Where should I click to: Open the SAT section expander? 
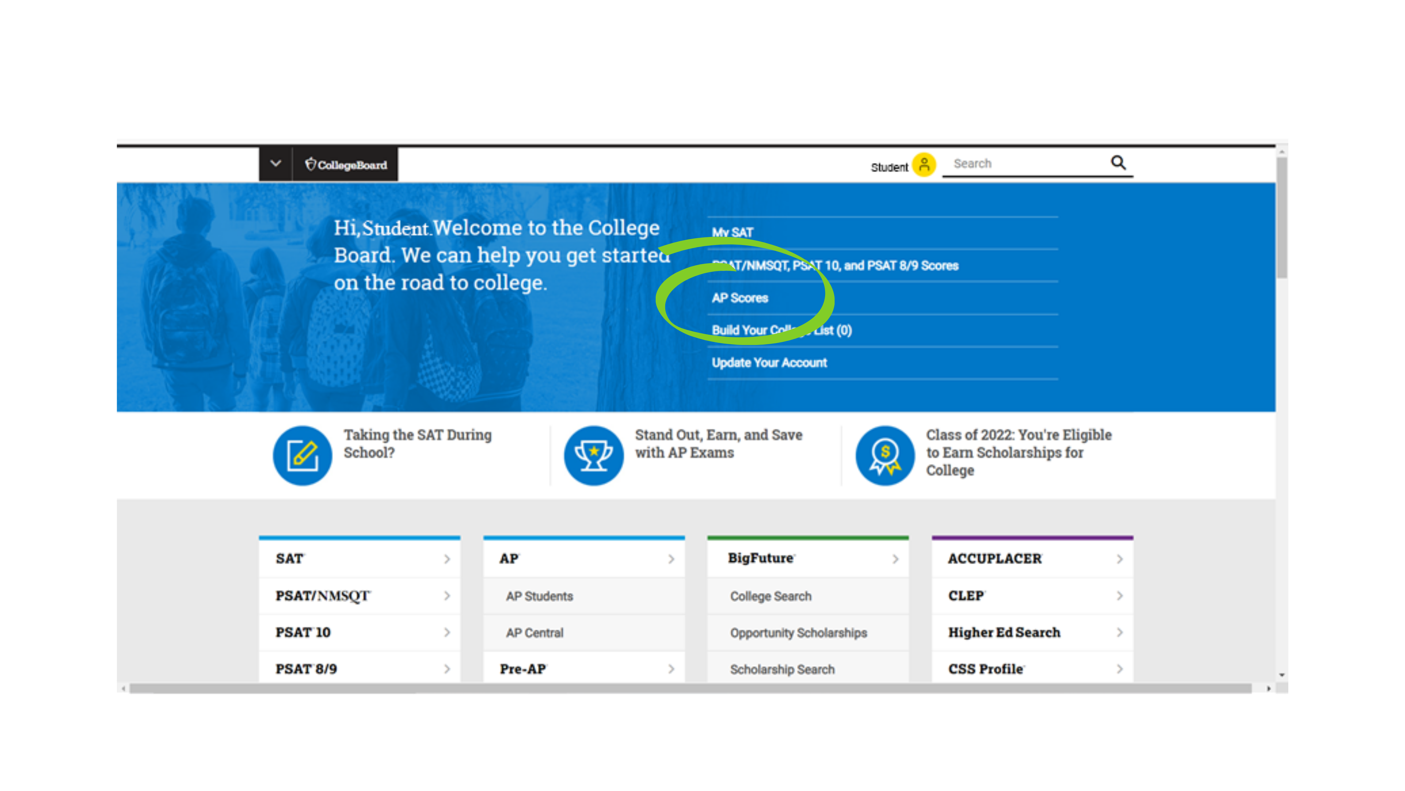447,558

--

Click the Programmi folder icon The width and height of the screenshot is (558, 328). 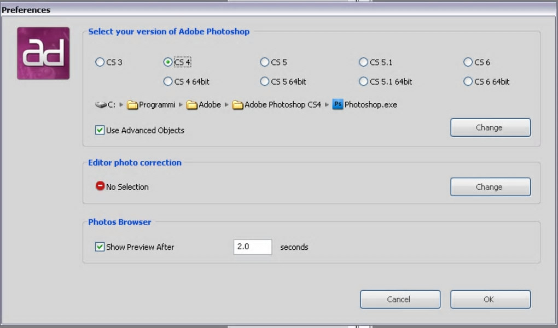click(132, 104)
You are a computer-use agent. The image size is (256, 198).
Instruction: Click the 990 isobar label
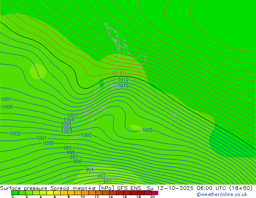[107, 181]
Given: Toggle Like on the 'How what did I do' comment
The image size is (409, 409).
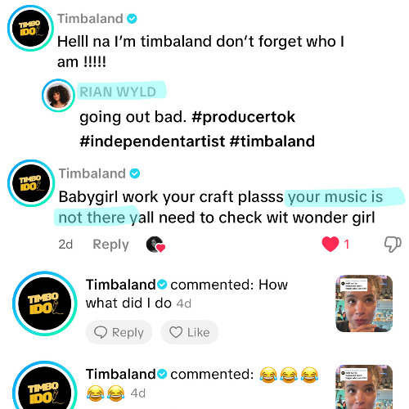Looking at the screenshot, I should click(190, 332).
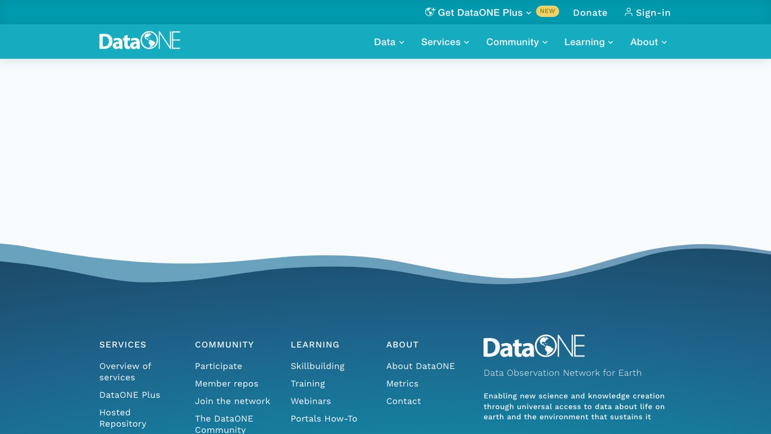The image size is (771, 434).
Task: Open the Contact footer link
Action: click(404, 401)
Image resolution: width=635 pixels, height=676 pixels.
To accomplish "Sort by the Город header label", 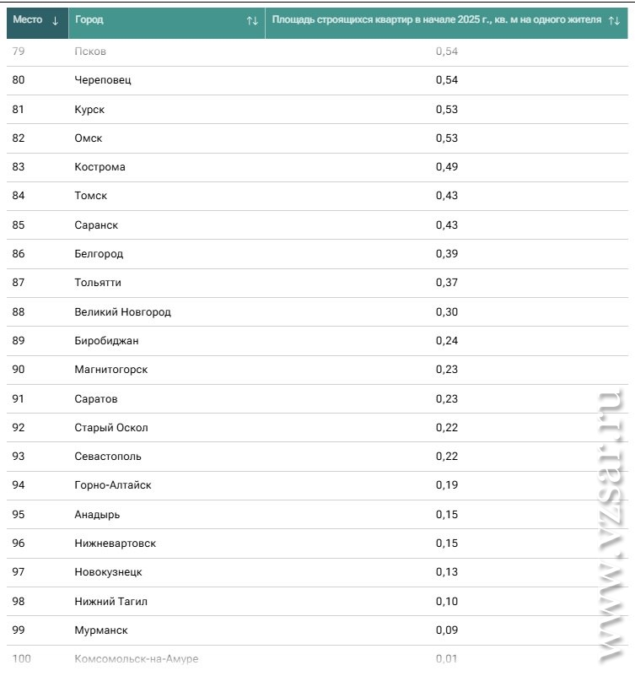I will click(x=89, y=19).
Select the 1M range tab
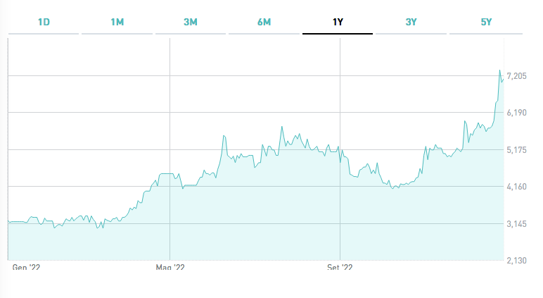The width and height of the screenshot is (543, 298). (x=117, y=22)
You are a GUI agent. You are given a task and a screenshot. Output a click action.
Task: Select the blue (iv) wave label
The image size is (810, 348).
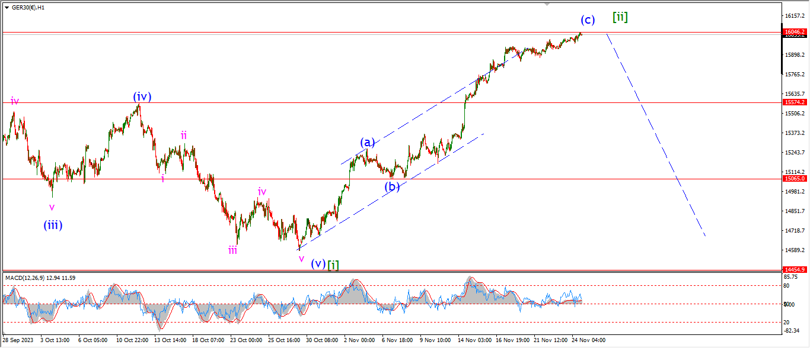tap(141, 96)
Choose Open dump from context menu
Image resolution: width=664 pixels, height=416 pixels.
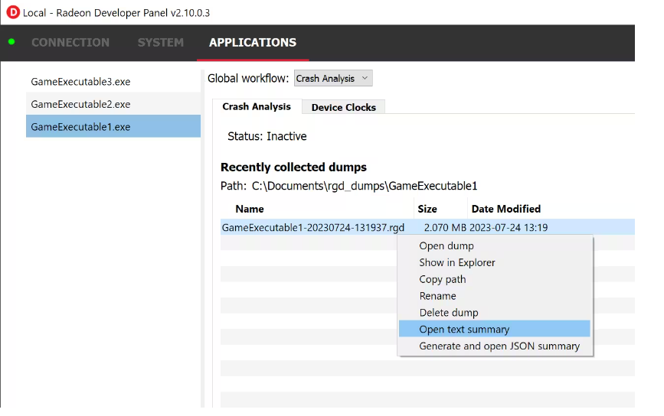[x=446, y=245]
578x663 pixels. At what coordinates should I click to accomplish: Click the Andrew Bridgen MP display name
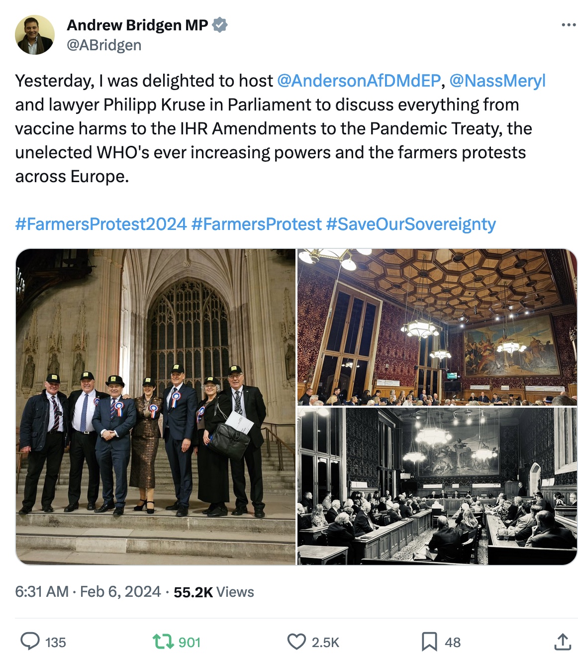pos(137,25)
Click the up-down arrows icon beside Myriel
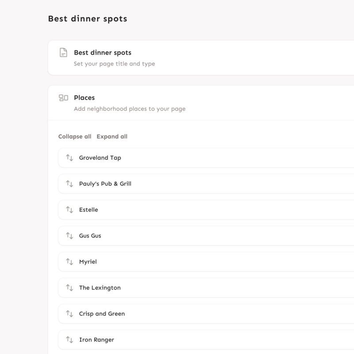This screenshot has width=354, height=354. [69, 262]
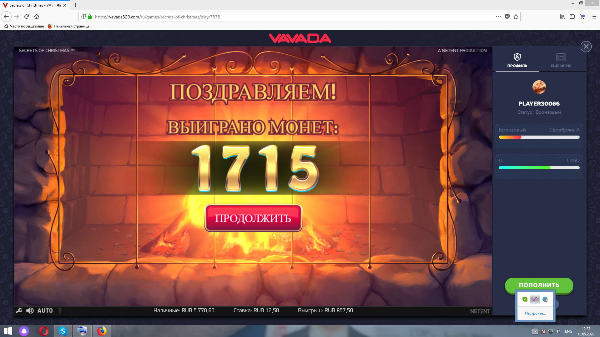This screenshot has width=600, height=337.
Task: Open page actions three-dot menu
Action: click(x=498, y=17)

...

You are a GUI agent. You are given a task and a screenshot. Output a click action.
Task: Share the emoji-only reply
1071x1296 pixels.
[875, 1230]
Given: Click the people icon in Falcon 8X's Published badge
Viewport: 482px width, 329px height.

**Exercise directions**
Return a word-for-word copy of the lines above from the one holding "1071x1296 pixels." through the one holding "Viewport: 482px width, 329px height.", with both of them included and nothing besides.

**Worked solution**
1071x1296 pixels.
[875, 1230]
Given: Click the people icon in Falcon 8X's Published badge
Viewport: 482px width, 329px height.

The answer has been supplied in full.